The Ministry of Defence is planning to release more than £1bn, possibly as early as September, to enable BAE Systems and Rolls-Royce to begin manufacturing the first of four ultra-stealth submarines that will form the centrepiece of Britain’s renewed nuclear deterrent.

The funding, which is expected to last for 12-18 months, will mark the start of industrial production in a programme which has been budgeted at £41bn, including £10bn for contingencies. It will be the first payment since MPs confirmed Britain’s commitment to renewal of the Trident nuclear deterrent system with a parliamentary vote in July.

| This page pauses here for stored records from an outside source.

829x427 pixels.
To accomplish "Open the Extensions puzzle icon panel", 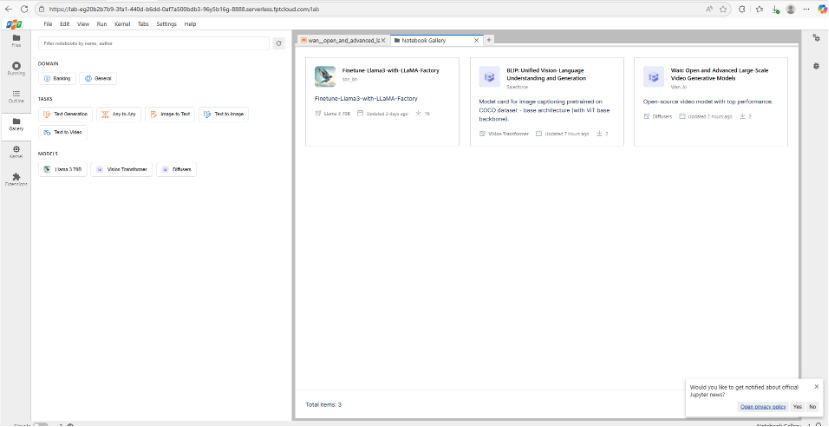I will (x=16, y=180).
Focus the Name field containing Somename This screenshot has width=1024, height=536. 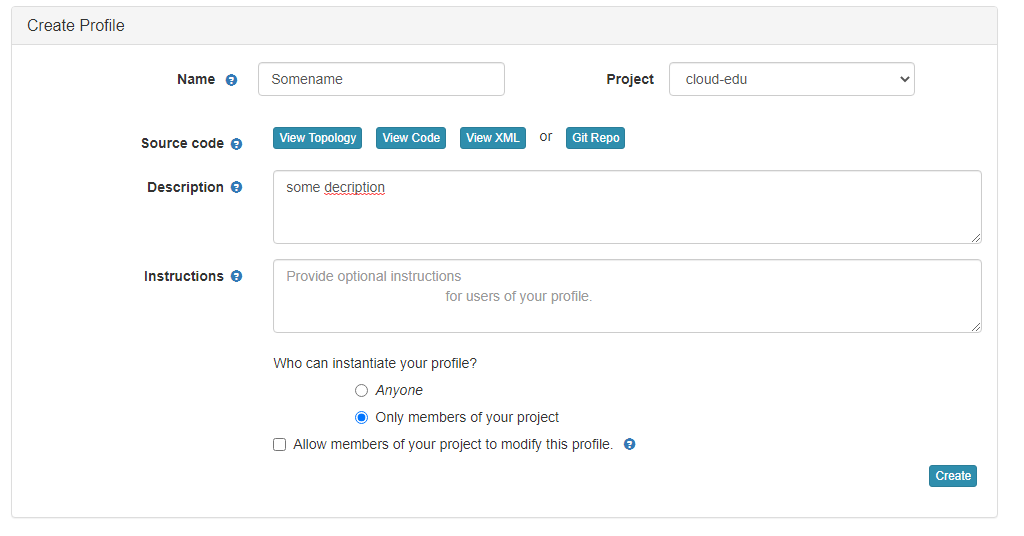(381, 79)
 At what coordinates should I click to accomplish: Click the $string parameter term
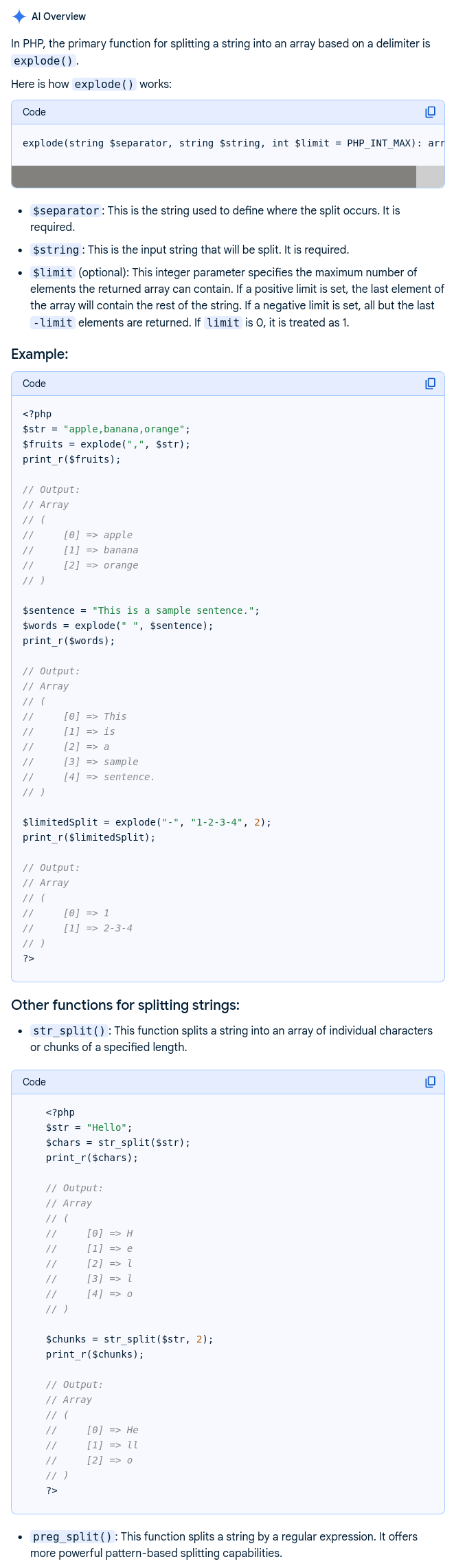pos(56,250)
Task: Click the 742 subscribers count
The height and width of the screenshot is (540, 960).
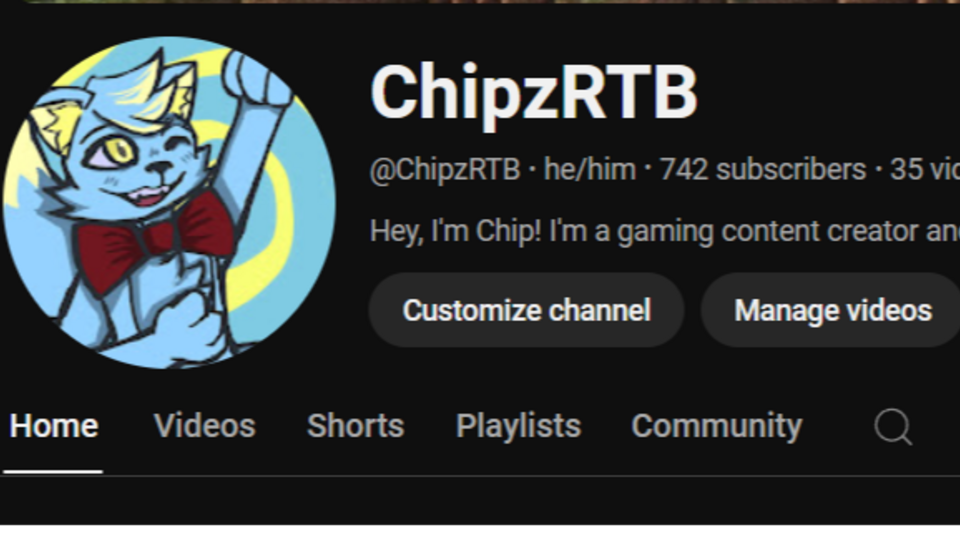Action: click(x=763, y=170)

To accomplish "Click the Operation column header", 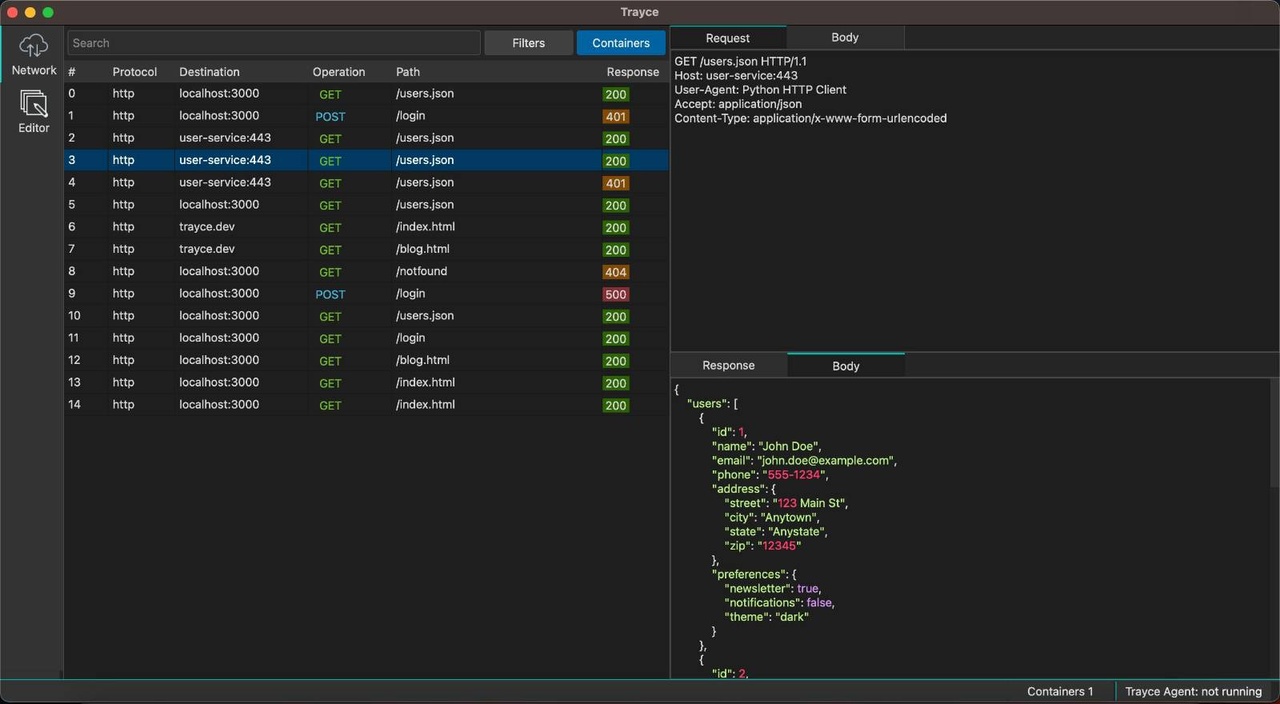I will click(338, 72).
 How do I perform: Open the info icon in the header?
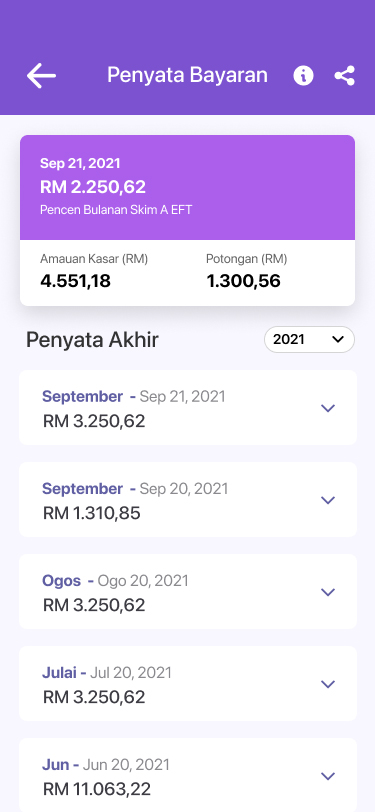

The scope of the financing package is still being negotiated by the MoD with industrial partners, BAE and Rolls-Royce. Unlike most previous defence contracts, financing for the industrial phase of renewal will only be released in stages to try to keep costs under control. At each stage new conditions for performance and delivery could be agreed.

So far £4bn has been spent. Industry sources said the new round of funding would be used for continued design work and to order components that take a while to manufacture. It would also be used to secure production in the supply chain, which accounts for roughly half the cost of building a new submarine. The first steel is expected to be cut by the end of the year.

An MoD spokesperson said the ministry continued to “deliver the Successor submarine programme milestones. We will announce key programme milestones in due course.”

One official said an announcement could be made in September, although industry sources suggested this could slip to October.

The UK’s fleet of Vanguard-class boats has been on patrol since 1994 and is expected to start being retired in 2028, so the pressure is on to begin building the “Successor” subs that will replace them. The first of the new nuclear-powered boats will not enter the water for a decade after production starts.

However the government is keen to avoid the mistakes of the past and has set out a new structure for delivery of the next submarine programme, where estimated costs have already ballooned from £20bn in 2006. A long delay in starting production of the Astute class, which carry conventional rather than nuclear weapons, led to billions in extra cost and much later than planned deployment.

This time round the government wants to set up a new authority to deliver the Trident renewal project, led by an outsider with experience in big, complex procurement projects. The “director-general, nuclear”, will be expected to “deliver a step-change in the performance of the defence nuclear enterprise”, according to the job ad. The new director-general will manage an annual programme budget of more than £3bn.

Trident’s renewal has been hotly debated, dividing the Labour party, given that the costs not only of building but of running and maintaining the vessels in service will soak up roughly 6 per cent of the MoD’s annual budget over its lifetime. One Conservative MP, Crispin Blunt has estimated that this would amount to £167bn.

This does not include the costs of renewing the US-made missile system, which uses UK-made nuclear warheads.